Reviews of the graphics were also mixed. Barnes was critical, writing: "Pop in is extremely widespread in dungeons and towns. Also dungeon textures are bland and repetitive." Liu wrote: "Graphically, Dark Cloud is colorful if a bit bland. It simply looks like a first generation game." On the other hand, Reiner wrote that "all of the models, effects, and textures are sumptuous." Zydrko was more ambivalent: "Dark Cloud isn't a bad-looking game by any means. The character models actually look really good, completely with jag-free edges, lots of texture detail and really cool designs [...] What hurts Dark Cloud is its background graphics. There's a lot of flickering in the backgrounds, plus clipping problems can be found, there are some instances where you'll see seams in the textures, and the background textures are poorly designed in that they look like floor and wall tiles in the outside environments." Satterfield had similarly mixed views: "Dark Clouds graphics can be both stunning and disappointing. All six characters look great, and it's obvious that a great deal of time was taken in crafting their personalities through animation [...] Graphical tricks like real-time shadows, depth blur, and particle effects are prevalent in most settings," but also felt: "By the third stage of each dungeon, things become undeniably monotonous due to constantly reused textures and objects. Other graphical problems include flickering textures and a camera that regularly gets stuck behind objects while your character is locked on to an enemy."

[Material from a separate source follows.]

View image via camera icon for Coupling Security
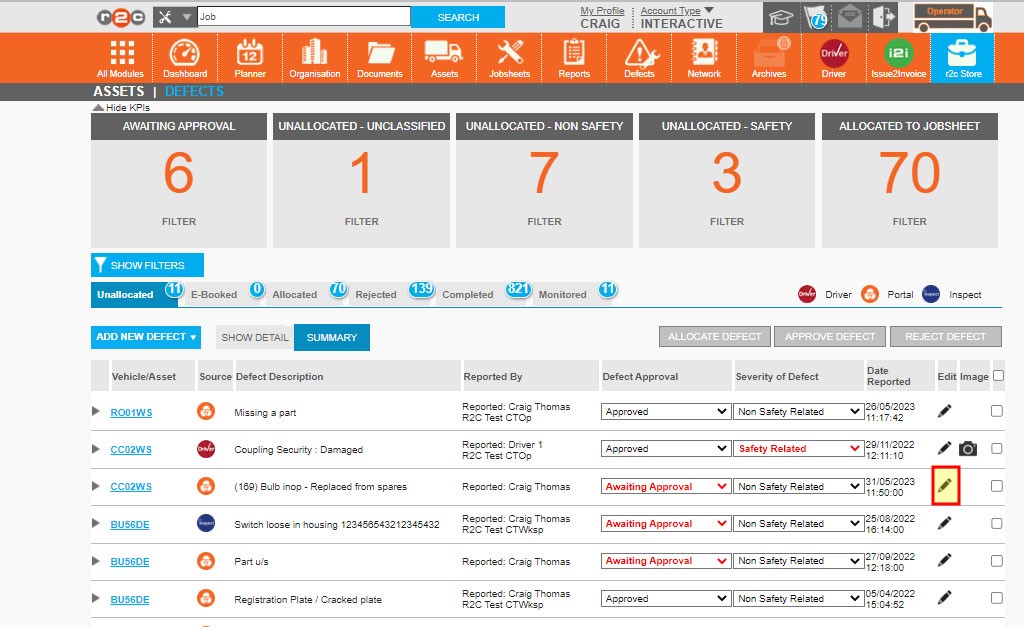This screenshot has height=627, width=1024. 967,449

Even reviewers who were critical of certain aspects of the game tended to give positive conclusions. Barnes wrote: "Despite all of its flaws, the positives of Dark Cloud outweigh any negatives." Zydrko wrote: "The whole of the game is definitely much greater than its parts [...] Dark Cloud offers a splendid mix of several existing genres and game ideas that when merged brings forth a delightful and extremely addictive adventure role-playing game that's easily one of the best we've yet seen on PlayStation 2." Satterfield concluded that "This game will handsomely reward those who invest the time to learn the nuances of its weapons system. While it's not the Zelda for the PlayStation 2 everyone was hoping for, Dark Cloud puts its own significant stamp on the adventure-RPG genre."

During the Academy of Interactive Arts & Sciences' 5th Annual Interactive Achievement Awards, the game was nominated for the "Console Role-Playing" award, which went to Baldur's Gate: Dark Alliance. It was also nominated at The Electric Playgrounds 2001 Blister Awards for the "Best Console RPG" award, but lost to Final Fantasy X.

Aggregate score
| Aggregator | Score |
|---|---|
| Metacritic | 80/100 |

Review scores
| Publication | Score |
|---|---|
| Destructoid | (PS4) 8.5/10 |
| Edge | 7/10 |
| Electronic Gaming Monthly | 8.33/10 |
| EP Daily | 8/10 |
| Famitsu | 28/40 |
| Game Informer | 9/10 |
| GameRevolution | B |
| GameSpot | 8.1/10 |
| GameSpy | 79% |
| IGN | 8.4/10 |
| Next Generation | 2/5 |
| Official U.S. PlayStation Magazine | 4.5/5 |
| RPGFan | (S.H.) 83% (M.B.) 70% |
| X-Play | 3/5 |
| The Cincinnati Enquirer | 4/5 |

===Sales===
The game initially sold quite poorly, despite new marketing attempts broadly made in the relatively new online market of banner ads. During its debut week in Japan, it entered the charts at number 15, selling only 19,615 units. By the end of 2000, it had sold 35,783 units, making it to the 286th highest selling game of the year, across all systems. In 2001, it sold a further 34,688 units, for a total of 70,471 units. Nevertheless, it proved to have much stronger sales internationally, and ultimately sold over 800,000 units worldwide. By July 2006, the game had sold 670,000 units and earned $22 million in the U.S. NextGen ranked it as the 95th highest-selling game launched for the PlayStation 2, Xbox or GameCube between October 2000 and July 2006 in that country. Combined sales of the Dark Cloud series reached 1 million units in the U.S. by July 2006. The game had sold 100,000 copies in Japan and 1 million in the United States by 2014.